Exercise inputs.

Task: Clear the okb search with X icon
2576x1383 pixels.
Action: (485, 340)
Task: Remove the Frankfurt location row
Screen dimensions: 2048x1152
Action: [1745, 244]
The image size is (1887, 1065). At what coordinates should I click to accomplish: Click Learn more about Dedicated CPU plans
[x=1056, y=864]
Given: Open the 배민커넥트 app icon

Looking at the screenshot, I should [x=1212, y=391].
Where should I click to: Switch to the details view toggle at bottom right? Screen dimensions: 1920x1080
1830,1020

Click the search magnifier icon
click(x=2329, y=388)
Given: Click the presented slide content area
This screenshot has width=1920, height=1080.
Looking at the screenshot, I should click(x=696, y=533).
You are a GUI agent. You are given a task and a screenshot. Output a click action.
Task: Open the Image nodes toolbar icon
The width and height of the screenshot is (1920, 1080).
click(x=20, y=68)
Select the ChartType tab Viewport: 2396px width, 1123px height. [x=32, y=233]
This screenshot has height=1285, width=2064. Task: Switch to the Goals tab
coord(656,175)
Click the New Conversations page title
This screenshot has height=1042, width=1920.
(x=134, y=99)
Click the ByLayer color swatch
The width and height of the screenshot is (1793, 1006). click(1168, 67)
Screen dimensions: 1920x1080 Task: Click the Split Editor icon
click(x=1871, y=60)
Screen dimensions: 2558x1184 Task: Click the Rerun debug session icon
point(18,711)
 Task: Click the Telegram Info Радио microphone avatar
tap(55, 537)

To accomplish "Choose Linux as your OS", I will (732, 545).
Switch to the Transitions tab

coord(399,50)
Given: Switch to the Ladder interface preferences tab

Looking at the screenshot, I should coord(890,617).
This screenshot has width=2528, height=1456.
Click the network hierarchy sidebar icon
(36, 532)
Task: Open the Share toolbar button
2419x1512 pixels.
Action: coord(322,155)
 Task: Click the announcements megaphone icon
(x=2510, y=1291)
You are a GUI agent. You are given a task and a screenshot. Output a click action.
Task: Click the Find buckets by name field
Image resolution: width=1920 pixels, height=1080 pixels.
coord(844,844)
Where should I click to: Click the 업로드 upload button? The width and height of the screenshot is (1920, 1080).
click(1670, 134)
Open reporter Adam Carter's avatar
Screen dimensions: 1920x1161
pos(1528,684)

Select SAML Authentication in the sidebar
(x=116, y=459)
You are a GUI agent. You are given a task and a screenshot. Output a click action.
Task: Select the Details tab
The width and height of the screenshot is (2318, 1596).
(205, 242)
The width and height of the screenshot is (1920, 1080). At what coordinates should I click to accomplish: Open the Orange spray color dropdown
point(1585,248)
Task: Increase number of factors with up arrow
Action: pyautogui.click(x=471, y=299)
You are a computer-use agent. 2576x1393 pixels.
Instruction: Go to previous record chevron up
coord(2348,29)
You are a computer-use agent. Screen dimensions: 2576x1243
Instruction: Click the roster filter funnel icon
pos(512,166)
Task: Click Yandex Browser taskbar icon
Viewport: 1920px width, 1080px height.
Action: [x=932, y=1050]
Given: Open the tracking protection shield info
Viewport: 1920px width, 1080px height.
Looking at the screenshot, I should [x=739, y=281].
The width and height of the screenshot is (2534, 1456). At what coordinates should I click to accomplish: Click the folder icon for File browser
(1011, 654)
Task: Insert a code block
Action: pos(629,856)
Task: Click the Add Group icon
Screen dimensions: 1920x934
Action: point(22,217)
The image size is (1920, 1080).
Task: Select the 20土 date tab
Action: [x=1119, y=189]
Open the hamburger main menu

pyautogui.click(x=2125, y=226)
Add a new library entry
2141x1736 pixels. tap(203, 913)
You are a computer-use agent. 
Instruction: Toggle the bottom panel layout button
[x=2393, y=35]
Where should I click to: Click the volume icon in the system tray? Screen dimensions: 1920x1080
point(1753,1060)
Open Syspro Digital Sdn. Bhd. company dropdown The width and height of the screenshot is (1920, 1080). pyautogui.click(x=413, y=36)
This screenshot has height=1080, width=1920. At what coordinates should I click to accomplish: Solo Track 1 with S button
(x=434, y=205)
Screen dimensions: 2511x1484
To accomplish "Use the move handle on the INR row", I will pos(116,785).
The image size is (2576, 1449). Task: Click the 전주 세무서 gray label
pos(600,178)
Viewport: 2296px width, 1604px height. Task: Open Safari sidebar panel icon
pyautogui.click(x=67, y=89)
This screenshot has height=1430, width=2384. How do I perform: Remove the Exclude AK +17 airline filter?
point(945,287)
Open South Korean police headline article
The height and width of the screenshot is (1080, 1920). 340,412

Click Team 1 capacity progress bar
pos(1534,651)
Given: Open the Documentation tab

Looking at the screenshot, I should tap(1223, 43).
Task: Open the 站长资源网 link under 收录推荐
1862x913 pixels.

Task item. In the listing above, each line with the word "will" is to be copied out.

Answer box.
To accomplish "Choose Linux as your OS", I will (732, 545).
To accomplish "Use the move handle on the INR row", I will pos(116,785).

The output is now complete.